How is a secondary reinforcer different from a primary reinforcer?

While primary reinforcers are biologically determined, such as food, water, and shelter, secondary reinforcers are acquired through conditioning. In other words, they are not inherently reinforcing, but gain their value through their association with a primary reinforcer.

What are some examples of secondary reinforcers?

Some common examples of secondary reinforcers include money, praise, tokens, and grades. These stimuli are not inherently valuable, but have been associated with primary reinforcers through learning and can motivate behavior.

What is the role of secondary reinforcers in operant conditioning?

In operant conditioning, secondary reinforcers are used to shape and maintain desired behaviors.

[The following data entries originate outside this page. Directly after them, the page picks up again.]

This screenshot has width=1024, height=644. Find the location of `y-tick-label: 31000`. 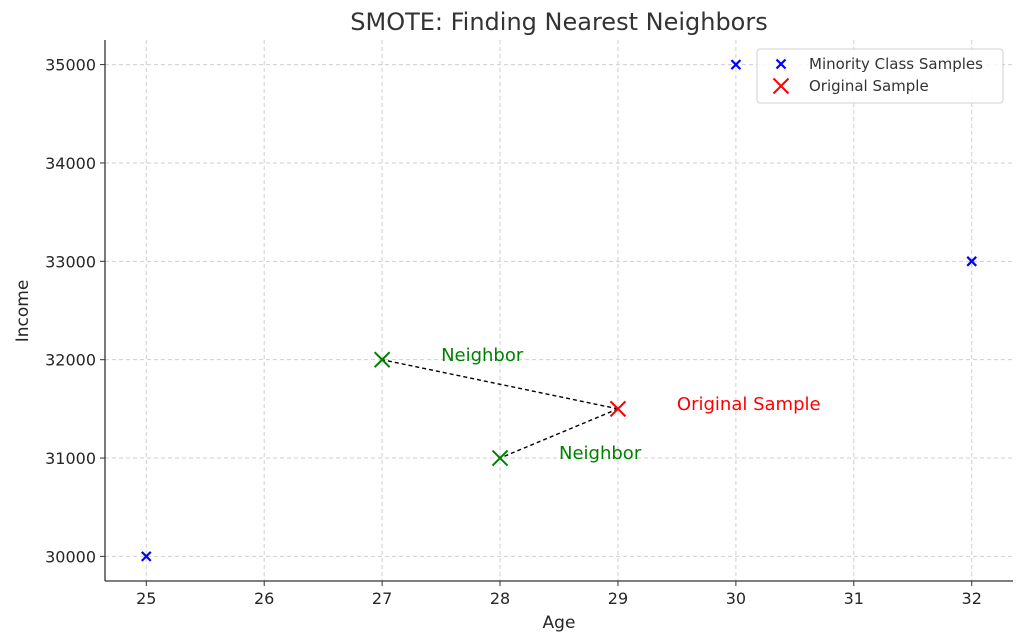

y-tick-label: 31000 is located at coordinates (70, 458).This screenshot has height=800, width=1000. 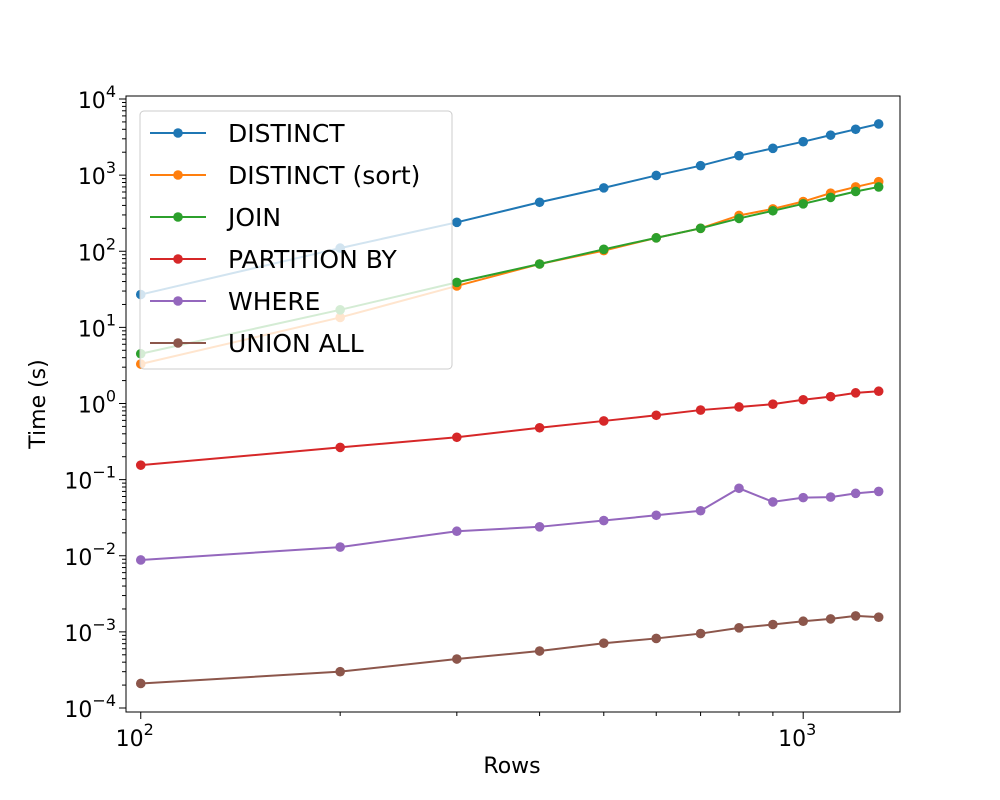 I want to click on y-tick-label: 10¹, so click(x=97, y=326).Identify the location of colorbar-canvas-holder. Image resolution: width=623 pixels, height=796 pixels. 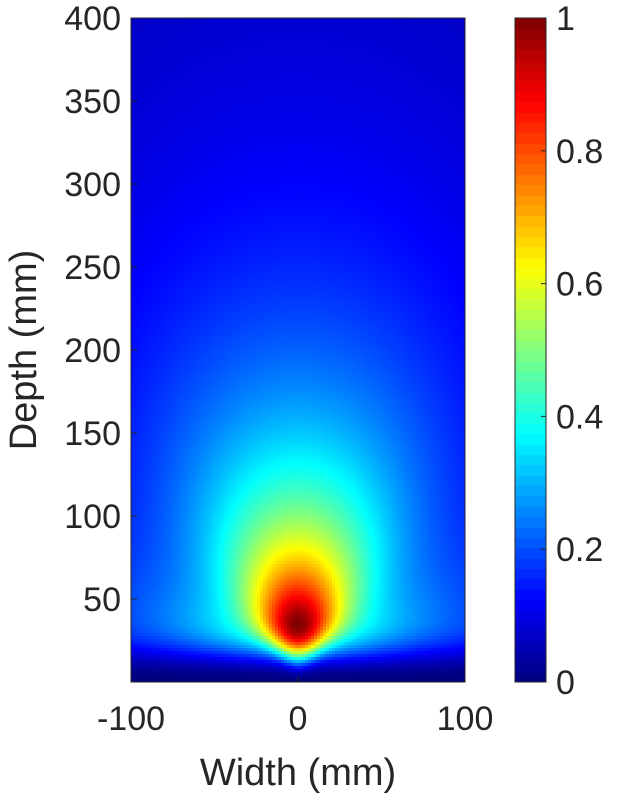
(530, 350). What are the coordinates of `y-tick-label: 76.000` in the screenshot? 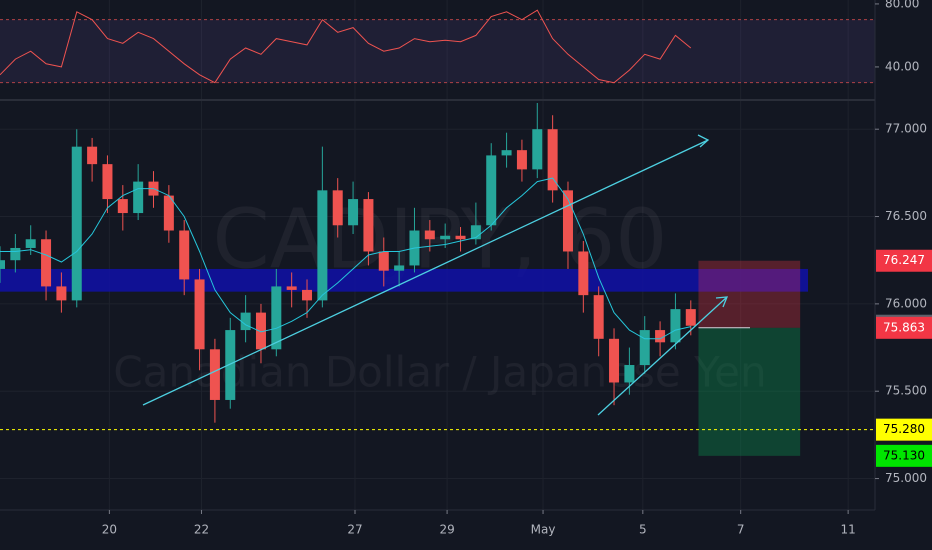 It's located at (906, 303).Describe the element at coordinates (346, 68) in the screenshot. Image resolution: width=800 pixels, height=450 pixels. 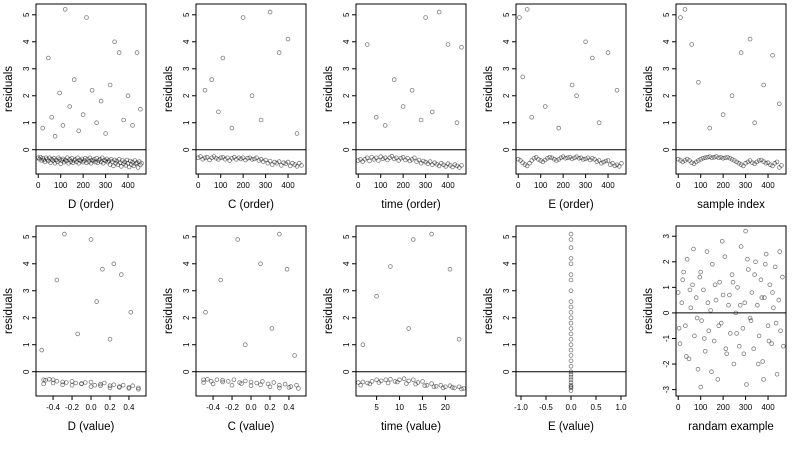
I see `y-tick-label: 3` at that location.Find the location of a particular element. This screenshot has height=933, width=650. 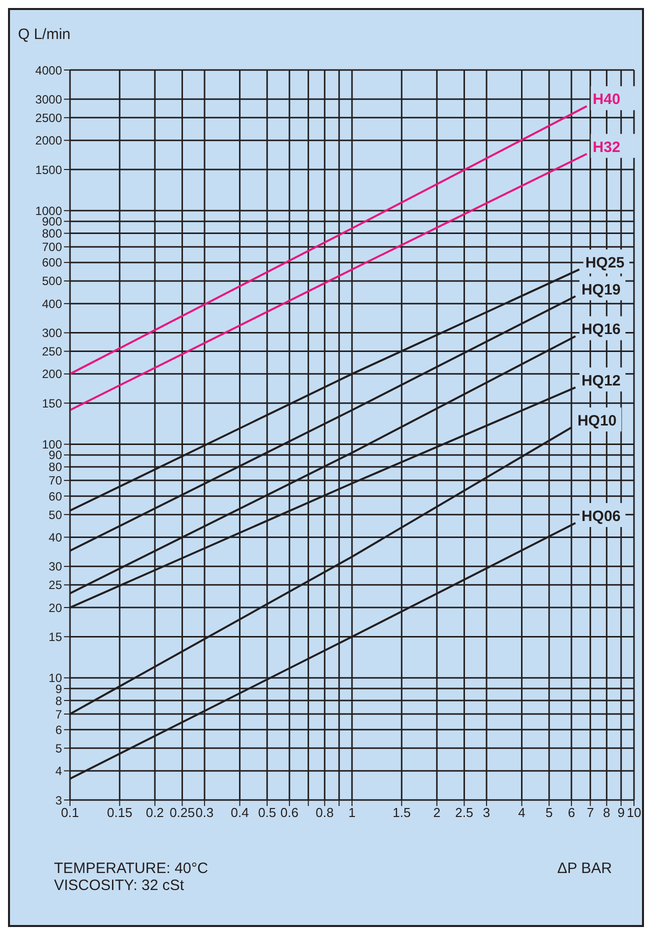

They can be paired with primary reinforcers to increase the likelihood of a behavior being repeated, and can also be used to gradually phase out the use of primary reinforcers.

How do secondary reinforcers impact behavior?

Secondary reinforcers can have a powerful impact on behavior as they can motivate individuals to engage in certain actions in order to receive the associated primary reinforcer. They can also be used to reinforce behaviors that may not be immediately rewarding, but have a long-term benefit.

Can secondary reinforcers lose their effectiveness?

Yes, just like any form of conditioning, the association between a secondary reinforcer and a primary reinforcer can be weakened or extinguished over time if the primary reinforcer is no longer consistently provided. This can result in a decrease in the desired behavior.